試験×私見
[公法系科目]
〔第1問〕(配点:100点)
20××年,欧州宇宙機関の調査により,10年後に地球に小惑星が衝突することが判明した。小惑星の衝突を回避することは,現在の科学技術をもってしては不可能であった。小惑星衝突による被害としては,地球上の生命のほぼ99パーセントが消失するであろうということであった。
このことは,当初,一般に公開されることはなく,先進主要国のごく一部のみが知る情報とされた。そして,情報を知りえた各国は,秘密裏に小惑星の衝突にも耐えうるシェルターの建設を開始した。日本も,その内の1つであった。
小惑星衝突判明の約1か月後,A国人ハッカーによって,小惑星衝突の情報は盗み出され,その内容が一般に知れ渡ることになった。それにより,各地で事故や暴動が相次いだ。
小惑星衝突まで,あと8年となり,国会は「小惑星衝突災害復興基本法」という法律を公布・施行した。
小惑星衝突災害復興基本法は,その目的として,「小惑星衝突により崩壊した世界を,より早期に復興するための基本的な措置や制度を定めること」が掲げられている。
そして,同法25条には,小惑星衝突に耐えられるシェルターを使用することを許可される者についての定めがなされている。

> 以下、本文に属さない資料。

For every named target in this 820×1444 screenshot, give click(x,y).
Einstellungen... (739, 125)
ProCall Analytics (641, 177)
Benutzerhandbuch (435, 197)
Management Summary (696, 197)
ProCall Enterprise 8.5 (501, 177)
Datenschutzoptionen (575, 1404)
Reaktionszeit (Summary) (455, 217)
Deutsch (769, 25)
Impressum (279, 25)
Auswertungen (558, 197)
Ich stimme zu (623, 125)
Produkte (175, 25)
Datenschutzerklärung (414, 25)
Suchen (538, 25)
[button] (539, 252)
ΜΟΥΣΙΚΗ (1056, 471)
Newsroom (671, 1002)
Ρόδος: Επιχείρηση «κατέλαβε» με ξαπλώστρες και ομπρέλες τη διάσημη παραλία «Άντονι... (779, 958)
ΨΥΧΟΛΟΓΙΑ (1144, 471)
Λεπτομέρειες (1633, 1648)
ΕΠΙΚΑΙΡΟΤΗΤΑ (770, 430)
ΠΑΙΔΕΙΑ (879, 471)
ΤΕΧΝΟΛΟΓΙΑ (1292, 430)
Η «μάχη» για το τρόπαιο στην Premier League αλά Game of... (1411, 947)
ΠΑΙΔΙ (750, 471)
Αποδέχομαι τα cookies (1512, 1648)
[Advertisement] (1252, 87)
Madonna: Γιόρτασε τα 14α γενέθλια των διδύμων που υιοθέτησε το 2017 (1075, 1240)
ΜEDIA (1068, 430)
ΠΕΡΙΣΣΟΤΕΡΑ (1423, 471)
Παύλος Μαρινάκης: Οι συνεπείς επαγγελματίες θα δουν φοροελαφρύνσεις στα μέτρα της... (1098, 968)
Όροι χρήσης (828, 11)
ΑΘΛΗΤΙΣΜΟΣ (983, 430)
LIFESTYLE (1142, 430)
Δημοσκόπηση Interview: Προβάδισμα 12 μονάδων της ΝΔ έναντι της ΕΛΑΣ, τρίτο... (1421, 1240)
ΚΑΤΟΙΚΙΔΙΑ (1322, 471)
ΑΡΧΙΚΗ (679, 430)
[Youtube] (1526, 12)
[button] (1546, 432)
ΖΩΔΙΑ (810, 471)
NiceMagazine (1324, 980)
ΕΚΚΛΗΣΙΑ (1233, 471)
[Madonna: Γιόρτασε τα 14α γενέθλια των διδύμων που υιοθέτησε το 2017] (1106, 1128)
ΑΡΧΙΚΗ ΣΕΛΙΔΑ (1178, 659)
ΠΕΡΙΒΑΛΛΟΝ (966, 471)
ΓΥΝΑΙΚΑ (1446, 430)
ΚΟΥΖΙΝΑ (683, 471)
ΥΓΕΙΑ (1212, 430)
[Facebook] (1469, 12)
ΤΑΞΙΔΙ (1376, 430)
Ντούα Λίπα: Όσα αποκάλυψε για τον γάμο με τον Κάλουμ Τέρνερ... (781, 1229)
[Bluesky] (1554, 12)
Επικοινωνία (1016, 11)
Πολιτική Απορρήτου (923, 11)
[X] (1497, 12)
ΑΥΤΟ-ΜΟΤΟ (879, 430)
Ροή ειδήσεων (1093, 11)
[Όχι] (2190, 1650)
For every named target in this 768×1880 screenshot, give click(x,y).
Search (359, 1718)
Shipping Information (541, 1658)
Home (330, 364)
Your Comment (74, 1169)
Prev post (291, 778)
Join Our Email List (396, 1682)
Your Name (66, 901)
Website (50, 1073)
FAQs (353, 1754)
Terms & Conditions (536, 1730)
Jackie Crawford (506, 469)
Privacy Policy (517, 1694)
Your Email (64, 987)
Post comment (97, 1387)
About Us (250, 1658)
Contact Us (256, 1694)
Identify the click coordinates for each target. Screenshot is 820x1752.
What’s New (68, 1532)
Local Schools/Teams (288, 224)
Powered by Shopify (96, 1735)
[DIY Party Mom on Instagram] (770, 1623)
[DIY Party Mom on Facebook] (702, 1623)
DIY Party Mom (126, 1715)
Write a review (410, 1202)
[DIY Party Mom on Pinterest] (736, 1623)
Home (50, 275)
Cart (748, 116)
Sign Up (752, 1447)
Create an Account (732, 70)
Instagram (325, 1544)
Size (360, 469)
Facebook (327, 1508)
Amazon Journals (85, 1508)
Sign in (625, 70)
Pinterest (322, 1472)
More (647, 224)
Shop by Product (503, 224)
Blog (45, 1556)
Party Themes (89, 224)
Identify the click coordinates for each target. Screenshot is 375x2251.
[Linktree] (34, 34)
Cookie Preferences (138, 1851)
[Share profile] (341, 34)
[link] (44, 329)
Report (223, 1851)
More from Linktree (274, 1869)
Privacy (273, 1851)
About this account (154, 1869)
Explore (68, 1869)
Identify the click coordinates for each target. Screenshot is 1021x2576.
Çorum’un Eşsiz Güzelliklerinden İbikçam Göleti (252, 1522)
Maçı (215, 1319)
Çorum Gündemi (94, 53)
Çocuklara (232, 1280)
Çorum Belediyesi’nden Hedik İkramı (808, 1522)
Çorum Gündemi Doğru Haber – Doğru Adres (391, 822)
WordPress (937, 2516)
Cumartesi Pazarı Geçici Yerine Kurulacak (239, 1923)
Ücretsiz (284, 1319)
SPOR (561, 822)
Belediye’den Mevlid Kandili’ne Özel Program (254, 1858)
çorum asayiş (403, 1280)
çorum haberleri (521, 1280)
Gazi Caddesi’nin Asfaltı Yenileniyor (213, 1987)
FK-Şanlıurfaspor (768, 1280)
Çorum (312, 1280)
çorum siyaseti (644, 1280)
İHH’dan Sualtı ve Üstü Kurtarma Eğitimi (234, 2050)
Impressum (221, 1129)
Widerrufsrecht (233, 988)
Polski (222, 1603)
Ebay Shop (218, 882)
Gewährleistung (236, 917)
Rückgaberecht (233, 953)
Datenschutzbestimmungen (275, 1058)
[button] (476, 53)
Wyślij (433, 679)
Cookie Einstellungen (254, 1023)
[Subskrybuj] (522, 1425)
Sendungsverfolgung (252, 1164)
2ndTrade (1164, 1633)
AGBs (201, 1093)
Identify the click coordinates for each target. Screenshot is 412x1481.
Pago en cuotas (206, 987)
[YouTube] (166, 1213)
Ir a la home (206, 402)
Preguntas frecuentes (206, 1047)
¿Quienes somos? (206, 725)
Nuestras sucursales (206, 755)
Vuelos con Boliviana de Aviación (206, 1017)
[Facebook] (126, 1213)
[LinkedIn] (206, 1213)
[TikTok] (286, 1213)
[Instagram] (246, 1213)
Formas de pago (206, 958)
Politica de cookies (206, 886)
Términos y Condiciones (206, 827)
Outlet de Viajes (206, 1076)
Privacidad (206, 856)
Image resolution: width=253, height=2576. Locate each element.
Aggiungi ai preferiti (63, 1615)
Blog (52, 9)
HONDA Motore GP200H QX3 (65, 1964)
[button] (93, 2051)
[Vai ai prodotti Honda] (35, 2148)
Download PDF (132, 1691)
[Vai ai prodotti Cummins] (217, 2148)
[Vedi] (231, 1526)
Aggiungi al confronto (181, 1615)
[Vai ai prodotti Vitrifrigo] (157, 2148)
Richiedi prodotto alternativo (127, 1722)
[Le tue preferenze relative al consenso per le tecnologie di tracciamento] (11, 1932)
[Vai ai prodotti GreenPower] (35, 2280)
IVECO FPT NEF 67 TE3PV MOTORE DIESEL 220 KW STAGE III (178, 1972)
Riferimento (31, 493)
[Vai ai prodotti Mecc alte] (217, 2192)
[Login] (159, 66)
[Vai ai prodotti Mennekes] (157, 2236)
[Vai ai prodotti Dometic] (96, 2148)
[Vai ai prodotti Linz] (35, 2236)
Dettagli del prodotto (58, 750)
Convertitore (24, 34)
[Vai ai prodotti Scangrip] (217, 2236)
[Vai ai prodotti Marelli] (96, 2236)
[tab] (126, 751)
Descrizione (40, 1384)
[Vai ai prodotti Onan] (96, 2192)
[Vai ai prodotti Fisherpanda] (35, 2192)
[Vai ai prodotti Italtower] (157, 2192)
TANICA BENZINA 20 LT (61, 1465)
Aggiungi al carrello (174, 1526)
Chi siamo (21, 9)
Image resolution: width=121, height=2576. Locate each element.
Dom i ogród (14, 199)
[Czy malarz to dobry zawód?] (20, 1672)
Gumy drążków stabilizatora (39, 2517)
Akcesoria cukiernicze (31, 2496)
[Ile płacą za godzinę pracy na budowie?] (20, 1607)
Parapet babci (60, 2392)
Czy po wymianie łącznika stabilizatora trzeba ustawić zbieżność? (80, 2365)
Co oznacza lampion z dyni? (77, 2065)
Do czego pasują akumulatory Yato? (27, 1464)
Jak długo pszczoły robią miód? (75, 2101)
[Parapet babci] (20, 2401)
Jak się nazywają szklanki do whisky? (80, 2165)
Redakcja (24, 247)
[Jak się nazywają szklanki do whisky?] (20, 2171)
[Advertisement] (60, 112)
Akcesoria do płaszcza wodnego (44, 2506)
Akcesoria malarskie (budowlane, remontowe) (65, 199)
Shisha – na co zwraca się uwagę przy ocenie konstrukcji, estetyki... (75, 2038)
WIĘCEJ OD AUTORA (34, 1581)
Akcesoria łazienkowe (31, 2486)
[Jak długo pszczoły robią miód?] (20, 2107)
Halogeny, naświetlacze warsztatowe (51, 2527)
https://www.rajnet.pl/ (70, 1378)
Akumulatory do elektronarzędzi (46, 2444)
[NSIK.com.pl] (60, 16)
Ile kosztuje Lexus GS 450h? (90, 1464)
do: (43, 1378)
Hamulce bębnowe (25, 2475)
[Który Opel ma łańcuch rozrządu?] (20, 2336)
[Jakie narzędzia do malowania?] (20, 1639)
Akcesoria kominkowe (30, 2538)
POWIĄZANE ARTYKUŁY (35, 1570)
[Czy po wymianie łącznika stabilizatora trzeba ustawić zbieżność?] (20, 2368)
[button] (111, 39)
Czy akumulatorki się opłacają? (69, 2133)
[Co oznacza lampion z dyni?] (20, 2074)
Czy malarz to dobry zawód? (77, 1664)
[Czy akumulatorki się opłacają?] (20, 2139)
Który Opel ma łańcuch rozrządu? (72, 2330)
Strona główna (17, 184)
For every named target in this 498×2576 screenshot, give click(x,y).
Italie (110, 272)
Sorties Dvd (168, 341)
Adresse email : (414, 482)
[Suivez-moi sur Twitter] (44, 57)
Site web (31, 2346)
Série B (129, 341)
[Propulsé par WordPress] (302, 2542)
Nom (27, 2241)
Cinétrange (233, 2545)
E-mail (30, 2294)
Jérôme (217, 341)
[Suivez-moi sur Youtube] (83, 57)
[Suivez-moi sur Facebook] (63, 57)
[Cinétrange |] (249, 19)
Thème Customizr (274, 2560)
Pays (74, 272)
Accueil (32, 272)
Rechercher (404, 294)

それによると,シェルターの利用を許可されるのは,次に掲げる①から⑦の者とその三親等以内の親族とされている。
①国会議員
②国務大臣
③省令で定めるところの一定の公務員
④内閣総理大臣が指定した医師,薬剤師等
⑤内閣総理大臣が指定した文化,学芸,芸術等に秀でた者
⑥昨年度の納税額が3億円を超えた者
⑦その他,何らかについて特に優れた者
なお,小惑星衝突までシェルターを建設し続けたとしても,シェルターを利用できる国民は,全国民の1割程度であると試算されている。
Bは,日本国籍を有し,日本国内に居住している。
Bは,シェルター利用許可申請をしたが,不許可処分がなされた。
そこで,Bは自分がシェルターを利用できるように請求したいと考え,国を相手に訴訟を提起することにした。
〔設問1〕
あなたがBの訴訟代理人となった場合,どのような訴訟を提起するか。そして,その訴訟において,あなたが訴訟代理人として行う憲法上の主張を述べなさい。
〔設問2〕
国側の反論についてポイントのみを簡潔に述べた上で,あなた自身の見解を述べなさい。